Another worry is about the fact that schools use a spiral method so children aren't always in the same place testing wise, or won't have learned the same thing school children have at the same time. Don't worry! It all comes out in the wash. They WILL all learn the same things, they just learn them at different times. So while a public schooled child in one grade would have learned single digit addition and subtraction, our MUS children would have learned addition and double digit addition that year. But the next year the school children would learn double digit addition and subtraction, our MUSers would learn single and double digit subtraction. So after a couple years everyone's learned the same things. And my homeschooling goals do not include mimicking the public school system's goals, so I don't worry about it anyways.

MUS also comes with a DVD that has Mr.
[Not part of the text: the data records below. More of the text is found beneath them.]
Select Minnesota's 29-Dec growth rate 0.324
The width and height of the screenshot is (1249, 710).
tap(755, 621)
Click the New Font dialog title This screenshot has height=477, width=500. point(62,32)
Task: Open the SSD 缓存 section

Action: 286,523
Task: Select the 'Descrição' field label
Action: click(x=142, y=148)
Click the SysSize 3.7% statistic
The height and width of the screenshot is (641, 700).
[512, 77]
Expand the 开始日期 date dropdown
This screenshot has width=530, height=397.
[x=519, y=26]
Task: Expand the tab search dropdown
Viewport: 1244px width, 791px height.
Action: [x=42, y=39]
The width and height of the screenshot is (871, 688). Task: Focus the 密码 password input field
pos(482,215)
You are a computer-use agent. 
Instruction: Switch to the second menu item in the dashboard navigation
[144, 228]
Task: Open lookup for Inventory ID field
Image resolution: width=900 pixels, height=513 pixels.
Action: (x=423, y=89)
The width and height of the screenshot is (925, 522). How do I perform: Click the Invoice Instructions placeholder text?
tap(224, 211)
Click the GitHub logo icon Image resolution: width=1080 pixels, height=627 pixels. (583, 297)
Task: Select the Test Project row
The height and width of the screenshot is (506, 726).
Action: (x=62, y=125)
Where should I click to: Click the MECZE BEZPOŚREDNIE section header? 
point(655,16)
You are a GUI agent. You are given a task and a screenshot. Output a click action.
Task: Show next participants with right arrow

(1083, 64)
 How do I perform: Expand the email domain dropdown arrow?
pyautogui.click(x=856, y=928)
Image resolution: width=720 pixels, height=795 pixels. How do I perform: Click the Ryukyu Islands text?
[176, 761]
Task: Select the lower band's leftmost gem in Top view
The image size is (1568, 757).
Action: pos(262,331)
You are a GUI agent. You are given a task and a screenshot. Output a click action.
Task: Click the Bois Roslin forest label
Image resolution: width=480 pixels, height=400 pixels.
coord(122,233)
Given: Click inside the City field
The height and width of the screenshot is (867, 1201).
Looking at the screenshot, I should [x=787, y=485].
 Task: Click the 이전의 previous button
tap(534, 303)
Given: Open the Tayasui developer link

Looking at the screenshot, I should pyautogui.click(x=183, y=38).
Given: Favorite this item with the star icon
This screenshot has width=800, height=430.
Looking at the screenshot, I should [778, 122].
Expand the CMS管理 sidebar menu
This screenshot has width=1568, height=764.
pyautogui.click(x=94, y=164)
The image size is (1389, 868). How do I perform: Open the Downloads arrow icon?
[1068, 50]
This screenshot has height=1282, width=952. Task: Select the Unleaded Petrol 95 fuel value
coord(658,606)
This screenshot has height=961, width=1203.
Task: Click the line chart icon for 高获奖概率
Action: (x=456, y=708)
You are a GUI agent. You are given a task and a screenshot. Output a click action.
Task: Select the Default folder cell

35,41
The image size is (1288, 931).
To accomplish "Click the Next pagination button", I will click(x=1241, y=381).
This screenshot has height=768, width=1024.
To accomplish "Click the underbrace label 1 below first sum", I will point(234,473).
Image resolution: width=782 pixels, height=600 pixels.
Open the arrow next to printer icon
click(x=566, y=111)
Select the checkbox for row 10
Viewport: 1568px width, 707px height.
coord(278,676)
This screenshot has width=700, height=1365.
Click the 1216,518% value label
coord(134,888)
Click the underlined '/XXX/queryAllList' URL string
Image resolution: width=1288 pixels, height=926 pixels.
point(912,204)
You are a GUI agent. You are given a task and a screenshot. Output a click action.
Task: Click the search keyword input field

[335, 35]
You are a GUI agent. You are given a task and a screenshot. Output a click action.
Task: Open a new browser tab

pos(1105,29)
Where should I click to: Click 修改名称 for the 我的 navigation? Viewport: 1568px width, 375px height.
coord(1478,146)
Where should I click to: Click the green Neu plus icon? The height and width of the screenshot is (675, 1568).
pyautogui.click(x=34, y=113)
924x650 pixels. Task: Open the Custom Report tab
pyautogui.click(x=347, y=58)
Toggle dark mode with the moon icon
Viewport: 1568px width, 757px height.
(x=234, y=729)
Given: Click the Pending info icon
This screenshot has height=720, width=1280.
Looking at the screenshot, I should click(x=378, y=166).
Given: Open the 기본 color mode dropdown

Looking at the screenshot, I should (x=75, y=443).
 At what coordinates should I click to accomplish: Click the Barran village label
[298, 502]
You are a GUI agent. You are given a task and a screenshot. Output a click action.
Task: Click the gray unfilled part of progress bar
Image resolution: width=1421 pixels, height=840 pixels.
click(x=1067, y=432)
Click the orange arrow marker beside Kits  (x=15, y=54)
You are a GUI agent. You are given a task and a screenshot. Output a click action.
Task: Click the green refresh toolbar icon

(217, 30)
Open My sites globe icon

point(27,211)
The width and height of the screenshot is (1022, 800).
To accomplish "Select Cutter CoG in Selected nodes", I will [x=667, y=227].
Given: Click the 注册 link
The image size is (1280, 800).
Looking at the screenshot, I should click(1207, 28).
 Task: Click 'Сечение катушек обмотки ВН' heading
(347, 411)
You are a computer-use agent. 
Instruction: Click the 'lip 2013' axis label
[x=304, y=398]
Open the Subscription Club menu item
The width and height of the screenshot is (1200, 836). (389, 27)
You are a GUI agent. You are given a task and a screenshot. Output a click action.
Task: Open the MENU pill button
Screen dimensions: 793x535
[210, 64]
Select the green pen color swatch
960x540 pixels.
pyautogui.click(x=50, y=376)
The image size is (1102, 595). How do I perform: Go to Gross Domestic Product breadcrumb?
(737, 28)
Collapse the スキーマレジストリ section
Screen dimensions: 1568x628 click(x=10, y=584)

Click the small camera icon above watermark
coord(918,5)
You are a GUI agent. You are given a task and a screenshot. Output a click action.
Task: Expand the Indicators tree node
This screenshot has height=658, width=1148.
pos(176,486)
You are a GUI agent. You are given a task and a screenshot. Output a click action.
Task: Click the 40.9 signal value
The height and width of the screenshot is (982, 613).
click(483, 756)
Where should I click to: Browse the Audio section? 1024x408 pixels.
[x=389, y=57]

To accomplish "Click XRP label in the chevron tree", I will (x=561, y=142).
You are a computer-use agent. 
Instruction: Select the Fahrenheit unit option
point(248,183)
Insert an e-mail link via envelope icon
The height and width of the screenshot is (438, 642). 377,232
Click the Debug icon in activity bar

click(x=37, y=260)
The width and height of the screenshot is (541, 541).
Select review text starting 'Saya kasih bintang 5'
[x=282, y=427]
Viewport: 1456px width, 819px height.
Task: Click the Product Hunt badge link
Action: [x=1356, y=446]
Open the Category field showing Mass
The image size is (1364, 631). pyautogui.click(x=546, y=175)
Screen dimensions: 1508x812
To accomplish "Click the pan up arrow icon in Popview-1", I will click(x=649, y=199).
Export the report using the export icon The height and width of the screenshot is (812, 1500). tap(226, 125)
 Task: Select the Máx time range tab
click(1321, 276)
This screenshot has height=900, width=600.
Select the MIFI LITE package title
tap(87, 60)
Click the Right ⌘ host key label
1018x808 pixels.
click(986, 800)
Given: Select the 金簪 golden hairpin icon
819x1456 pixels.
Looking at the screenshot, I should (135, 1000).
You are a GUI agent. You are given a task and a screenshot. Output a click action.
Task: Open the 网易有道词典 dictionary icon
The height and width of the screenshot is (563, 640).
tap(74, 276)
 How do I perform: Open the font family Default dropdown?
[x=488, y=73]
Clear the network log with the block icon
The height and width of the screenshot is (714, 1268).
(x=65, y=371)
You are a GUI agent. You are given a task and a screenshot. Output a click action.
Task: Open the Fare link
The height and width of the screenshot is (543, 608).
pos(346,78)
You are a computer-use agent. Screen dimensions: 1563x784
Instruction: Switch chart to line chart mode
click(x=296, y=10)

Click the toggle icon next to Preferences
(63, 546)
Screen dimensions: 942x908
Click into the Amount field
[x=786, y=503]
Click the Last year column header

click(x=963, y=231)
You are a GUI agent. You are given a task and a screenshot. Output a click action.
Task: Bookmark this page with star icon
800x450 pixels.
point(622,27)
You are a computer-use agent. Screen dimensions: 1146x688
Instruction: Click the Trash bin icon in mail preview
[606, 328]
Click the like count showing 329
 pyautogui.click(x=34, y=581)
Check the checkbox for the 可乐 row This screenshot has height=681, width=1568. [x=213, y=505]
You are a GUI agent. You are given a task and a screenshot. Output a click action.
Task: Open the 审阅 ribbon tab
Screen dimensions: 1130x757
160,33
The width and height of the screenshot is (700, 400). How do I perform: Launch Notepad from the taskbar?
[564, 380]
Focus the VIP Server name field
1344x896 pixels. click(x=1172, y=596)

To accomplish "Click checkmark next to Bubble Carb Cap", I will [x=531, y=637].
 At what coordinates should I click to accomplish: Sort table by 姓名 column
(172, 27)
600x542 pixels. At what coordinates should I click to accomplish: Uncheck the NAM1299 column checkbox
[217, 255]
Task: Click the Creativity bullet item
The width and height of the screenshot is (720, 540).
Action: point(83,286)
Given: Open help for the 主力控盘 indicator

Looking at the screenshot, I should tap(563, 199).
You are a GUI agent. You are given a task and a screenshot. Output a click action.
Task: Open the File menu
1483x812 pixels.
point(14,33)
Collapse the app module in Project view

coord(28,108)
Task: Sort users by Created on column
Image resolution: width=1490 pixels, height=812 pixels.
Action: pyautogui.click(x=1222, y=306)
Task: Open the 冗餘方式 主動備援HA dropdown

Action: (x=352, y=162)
Steve Demme teaching each lesson up with a white board. My children just put the DVD in the computer, watch their lesson and that's it. Now I do have to teach now and then :) but Frankie especially doesn't need me at all. The DVD is all he needs. So if you aren't sure about teaching math, then this is great for you.

Check out a free demo here:
http://mathusee.com/demo.html

That was longer than I expected! Maybe I'll just stop with that for now.